Diagnostic Radiology and Radiation Therapy
Chapter 1 - Cancer Treatment during Pregnancy
Radiation doses greater than 100 mGy may result in up to 1% risk of childhood cancer and foetal malformations. However, staging procedures that involve radiation exposure are usually below this dose. Nevertheless, it is preferred to strictly limit their use during pregnancy. Chest x-ray could be performed to rule out pleural or lung pathology, yet with adequate abdominal shielding. Abdominal ultrasound is quite safe and can be used to evaluate the liver and abdominal organs. Computed tomography (CT), bone and fluorodeoxyglucose–positron emission tomography (FDG-PET) scans should be strictly avoided during pregnancy. Magnetic resonance imaging (MRI) without gadolinium could serve as a better alternative in the event that an abdominal ultrasound or chest x-ray shows suspicious or inconclusive findings. Whole-body MRI may be an interesting approach for pregnant cancer patients, as it provides a fast and accurate evaluation of the whole body without exposure to radiation or contrast material. However, experience with this technique is rather limited to only a few centres worldwide.

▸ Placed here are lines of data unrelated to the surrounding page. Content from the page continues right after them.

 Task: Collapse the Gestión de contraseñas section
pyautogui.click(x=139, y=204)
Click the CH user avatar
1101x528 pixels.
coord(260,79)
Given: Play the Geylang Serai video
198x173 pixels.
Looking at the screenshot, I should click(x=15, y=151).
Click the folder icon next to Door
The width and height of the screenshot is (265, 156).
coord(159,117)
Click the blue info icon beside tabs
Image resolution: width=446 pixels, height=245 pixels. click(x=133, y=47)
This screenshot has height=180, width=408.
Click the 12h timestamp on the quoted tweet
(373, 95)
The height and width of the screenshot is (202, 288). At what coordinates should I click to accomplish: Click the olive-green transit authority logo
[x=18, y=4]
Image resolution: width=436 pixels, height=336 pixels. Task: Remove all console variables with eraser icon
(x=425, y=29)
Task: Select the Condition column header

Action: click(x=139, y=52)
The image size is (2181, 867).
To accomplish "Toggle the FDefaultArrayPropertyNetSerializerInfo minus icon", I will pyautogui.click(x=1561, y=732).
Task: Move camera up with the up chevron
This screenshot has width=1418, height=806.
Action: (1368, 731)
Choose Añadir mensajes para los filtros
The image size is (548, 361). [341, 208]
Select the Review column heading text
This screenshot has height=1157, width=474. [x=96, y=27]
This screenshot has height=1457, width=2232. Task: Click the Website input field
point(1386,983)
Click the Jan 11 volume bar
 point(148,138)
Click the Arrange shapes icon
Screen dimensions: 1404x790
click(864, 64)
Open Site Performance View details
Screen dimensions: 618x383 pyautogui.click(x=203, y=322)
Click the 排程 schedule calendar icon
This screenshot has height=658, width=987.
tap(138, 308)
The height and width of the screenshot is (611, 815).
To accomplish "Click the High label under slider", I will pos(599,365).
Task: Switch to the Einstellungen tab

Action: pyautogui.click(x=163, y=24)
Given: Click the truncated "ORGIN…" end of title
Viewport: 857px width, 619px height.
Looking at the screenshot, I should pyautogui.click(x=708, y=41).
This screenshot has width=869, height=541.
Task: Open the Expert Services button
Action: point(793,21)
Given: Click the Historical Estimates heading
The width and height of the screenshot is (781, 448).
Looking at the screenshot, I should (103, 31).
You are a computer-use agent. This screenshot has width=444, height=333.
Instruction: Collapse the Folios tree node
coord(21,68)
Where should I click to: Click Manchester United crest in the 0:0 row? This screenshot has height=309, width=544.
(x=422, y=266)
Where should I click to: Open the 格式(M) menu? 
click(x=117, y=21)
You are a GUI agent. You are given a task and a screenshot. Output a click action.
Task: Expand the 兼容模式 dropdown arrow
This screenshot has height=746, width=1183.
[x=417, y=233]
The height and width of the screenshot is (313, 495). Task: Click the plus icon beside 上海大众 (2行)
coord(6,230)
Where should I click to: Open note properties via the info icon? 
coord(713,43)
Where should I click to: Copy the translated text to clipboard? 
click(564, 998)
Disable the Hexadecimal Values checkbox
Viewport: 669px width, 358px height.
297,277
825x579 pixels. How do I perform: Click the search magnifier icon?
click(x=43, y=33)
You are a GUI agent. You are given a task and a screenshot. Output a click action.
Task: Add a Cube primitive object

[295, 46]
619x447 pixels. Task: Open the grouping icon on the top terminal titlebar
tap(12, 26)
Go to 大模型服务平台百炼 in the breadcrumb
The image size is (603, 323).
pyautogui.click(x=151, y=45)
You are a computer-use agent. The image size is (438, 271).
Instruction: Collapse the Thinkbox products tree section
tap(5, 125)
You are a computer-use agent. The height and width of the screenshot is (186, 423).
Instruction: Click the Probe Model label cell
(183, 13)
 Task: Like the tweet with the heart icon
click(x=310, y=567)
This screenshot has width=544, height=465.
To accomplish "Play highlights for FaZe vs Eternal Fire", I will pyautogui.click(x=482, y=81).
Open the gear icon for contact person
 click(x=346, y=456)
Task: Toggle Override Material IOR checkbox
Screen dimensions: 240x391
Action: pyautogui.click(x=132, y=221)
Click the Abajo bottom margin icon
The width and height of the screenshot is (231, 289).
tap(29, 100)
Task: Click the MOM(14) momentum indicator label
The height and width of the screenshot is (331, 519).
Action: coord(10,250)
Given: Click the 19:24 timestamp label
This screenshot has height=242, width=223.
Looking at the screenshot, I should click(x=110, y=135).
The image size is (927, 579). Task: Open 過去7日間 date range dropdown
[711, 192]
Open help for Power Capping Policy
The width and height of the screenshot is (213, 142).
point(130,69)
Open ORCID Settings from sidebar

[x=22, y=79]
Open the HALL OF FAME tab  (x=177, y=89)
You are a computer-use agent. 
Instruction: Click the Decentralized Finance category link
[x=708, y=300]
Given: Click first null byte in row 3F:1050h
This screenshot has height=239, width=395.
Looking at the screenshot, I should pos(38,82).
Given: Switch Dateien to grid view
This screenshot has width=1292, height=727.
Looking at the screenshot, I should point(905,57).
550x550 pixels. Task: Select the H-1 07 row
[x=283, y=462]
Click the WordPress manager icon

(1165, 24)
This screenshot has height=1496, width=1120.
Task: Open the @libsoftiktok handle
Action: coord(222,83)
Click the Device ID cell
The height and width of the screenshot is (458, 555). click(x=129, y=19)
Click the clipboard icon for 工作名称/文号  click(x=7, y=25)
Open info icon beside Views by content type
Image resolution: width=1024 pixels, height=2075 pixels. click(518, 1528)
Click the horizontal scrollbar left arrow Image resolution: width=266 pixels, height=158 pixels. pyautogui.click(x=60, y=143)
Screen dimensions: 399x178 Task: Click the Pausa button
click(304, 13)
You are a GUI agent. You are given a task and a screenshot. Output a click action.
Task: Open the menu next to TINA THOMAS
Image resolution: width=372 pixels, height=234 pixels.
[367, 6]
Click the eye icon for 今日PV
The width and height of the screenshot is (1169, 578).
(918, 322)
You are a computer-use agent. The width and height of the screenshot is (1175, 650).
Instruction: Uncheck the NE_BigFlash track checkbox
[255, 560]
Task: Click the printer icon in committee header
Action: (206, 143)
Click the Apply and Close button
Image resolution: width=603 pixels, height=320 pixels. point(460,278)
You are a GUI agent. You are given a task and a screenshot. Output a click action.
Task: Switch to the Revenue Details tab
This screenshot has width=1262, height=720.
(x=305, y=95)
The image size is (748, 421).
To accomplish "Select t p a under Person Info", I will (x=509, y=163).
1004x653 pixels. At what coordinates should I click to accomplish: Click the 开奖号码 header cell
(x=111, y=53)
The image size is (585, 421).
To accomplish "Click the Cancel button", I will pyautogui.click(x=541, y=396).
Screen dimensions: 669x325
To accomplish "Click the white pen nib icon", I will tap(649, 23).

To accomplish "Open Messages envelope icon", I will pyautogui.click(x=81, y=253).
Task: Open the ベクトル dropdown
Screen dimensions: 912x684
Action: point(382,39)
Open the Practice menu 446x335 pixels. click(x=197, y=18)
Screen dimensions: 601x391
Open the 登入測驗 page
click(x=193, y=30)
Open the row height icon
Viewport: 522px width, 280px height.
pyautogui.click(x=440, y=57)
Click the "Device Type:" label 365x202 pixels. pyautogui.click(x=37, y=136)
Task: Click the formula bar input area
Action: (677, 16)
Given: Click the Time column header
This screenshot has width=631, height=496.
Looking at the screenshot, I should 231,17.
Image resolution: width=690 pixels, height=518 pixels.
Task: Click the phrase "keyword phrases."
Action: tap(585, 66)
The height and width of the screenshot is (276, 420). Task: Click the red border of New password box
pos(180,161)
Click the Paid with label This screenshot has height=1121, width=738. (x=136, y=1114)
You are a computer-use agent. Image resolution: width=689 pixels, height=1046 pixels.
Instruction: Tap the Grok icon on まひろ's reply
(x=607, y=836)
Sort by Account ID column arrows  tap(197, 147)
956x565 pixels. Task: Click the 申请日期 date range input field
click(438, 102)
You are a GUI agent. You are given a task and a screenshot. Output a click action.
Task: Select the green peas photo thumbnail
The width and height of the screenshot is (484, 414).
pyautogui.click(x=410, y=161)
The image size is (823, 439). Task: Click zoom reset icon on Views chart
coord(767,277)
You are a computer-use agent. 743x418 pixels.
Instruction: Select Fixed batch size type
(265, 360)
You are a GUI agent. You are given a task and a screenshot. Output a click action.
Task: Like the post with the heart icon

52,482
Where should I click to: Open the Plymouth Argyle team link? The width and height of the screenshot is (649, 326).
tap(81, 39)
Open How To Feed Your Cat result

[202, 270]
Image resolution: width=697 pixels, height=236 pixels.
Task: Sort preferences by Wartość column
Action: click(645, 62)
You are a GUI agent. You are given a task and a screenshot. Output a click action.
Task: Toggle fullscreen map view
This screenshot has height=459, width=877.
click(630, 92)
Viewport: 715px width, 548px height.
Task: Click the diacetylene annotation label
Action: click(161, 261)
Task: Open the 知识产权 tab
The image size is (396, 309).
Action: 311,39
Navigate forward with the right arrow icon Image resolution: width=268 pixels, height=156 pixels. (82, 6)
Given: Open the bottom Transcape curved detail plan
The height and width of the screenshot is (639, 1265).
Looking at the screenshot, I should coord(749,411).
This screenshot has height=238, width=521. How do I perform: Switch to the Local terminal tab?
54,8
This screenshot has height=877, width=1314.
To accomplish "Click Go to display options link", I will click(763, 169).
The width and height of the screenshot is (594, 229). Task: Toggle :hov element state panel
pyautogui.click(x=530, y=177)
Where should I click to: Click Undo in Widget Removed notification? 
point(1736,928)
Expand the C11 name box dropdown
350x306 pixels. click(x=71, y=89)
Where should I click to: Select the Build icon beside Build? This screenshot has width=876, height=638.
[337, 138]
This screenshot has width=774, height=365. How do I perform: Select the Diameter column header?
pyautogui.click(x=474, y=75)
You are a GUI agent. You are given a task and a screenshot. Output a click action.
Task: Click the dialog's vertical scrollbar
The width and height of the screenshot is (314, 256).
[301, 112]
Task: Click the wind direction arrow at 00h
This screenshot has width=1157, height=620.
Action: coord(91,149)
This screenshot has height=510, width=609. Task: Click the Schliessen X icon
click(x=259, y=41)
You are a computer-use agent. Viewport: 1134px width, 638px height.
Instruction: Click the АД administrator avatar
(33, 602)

Radiation therapy is better postponed following delivery. Patients with brain metastases often require immediate palliative radiotherapy, and this can be performed during pregnancy, provided adequate shielding is established. Palliative radiotherapy to the cervical spine, upper thoracic vertebrae and shoulders is also possible as the radiation fields are rather far from the uterus. Radiation to the pelvis and lumbar area should be avoided during the course of gestation. In case there is an urgent need for such treatment, abortion should be considered.